For thirty years, online retail looked the same: a search box, a grid of results, a page of specifications. That era is ending. AI is not adding a feature to the store, it is rebuilding the store around the shopper, and every part of the journey is shifting at once.
Consider what is changing. Search is moving from a list of ranked links to a single synthesized answer. The shelf space is moving outside of retail, where answer engines, not retailers, decide what gets seen, and new advertising formats are forming around them, from paid LLM-embedded ads to assistant-native placement. The economics of content are collapsing as its marginal cost falls toward zero. Shoppers are learning to delegate rather than navigate, expecting the AI to decide and to answer rather than help them browse. And underneath it all, brands risk losing their narrative to an intermediary that now owns the customer touchpoint.
Having spent building fine-tuned AI models for online retail, I keep watching e-commerce executives respond to all of this by making the same three mistakes. Each one is avoidable, and each one is expensive.
Mistake 1: GEO And AI Slop
The webpage is being unbundled. For decades your homepage was the front door, and brands worshipped Google to be found. Now large language models decide what gets recommended, and a new discipline, generative engine optimization, is replacing search engine optimization. I have argued that Amazon’s homepage is dying and that retail is being unbundled the way media was a decade ago.

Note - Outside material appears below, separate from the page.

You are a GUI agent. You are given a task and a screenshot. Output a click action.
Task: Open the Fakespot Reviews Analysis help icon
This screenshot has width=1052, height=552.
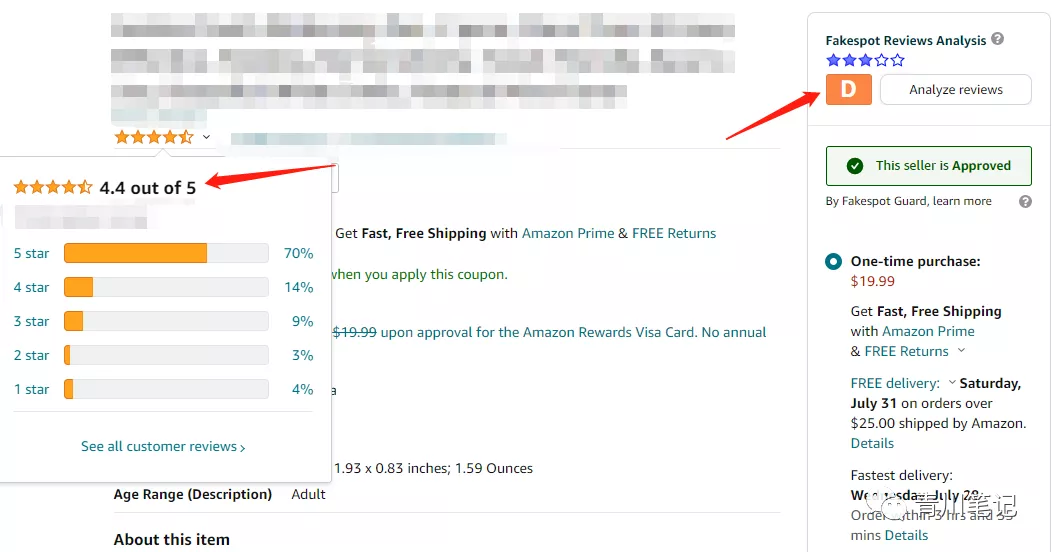[x=998, y=39]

Here is where executives go wrong. They assume that because more pages once won at SEO, more AI-generated content will win at GEO. The opposite is true. AI trained on AI degrades, and model providers actively suppress pages that read like machine-generated filler. Pumping out slop is the fastest way to become invisible to the very engines you are chasing.
The fix is to give models what they actually reward: novel, unique and authentic content. That is exactly why large language models lean so heavily on sources like Reddit and LinkedIn when they train. Then measure how you show up. I recently interviewed Alex Dees, the founder of Meridian, on this very topic, and I built my own monitoring engine, QueryEdge. The payoff is real. In my research, traffic that arrives from LLMs converts up to nine times better than ordinary channels.
Mistake 2: Chatbot Without Needs
The interface is becoming a conversation. Shoppers already use ChatGPT and Claude to decide what to buy, and I have shown how I bought coffee without ever touching a browser. So brands rush to add a chat box. They try to mimic ChatGPT, and they fail. We saw the same pattern in the early days of Google, when every site tried to build search as good as Google’s and could not.
I am guilty of this mistake myself. In 2024 I launched a consultative bot for Decent that nobody asked for. It was fun users did not really used it. Amazon later shipped Rufus, in my view a clunky bolt-on that is often more wrong than right. A chat window you have to summon is friction, not service.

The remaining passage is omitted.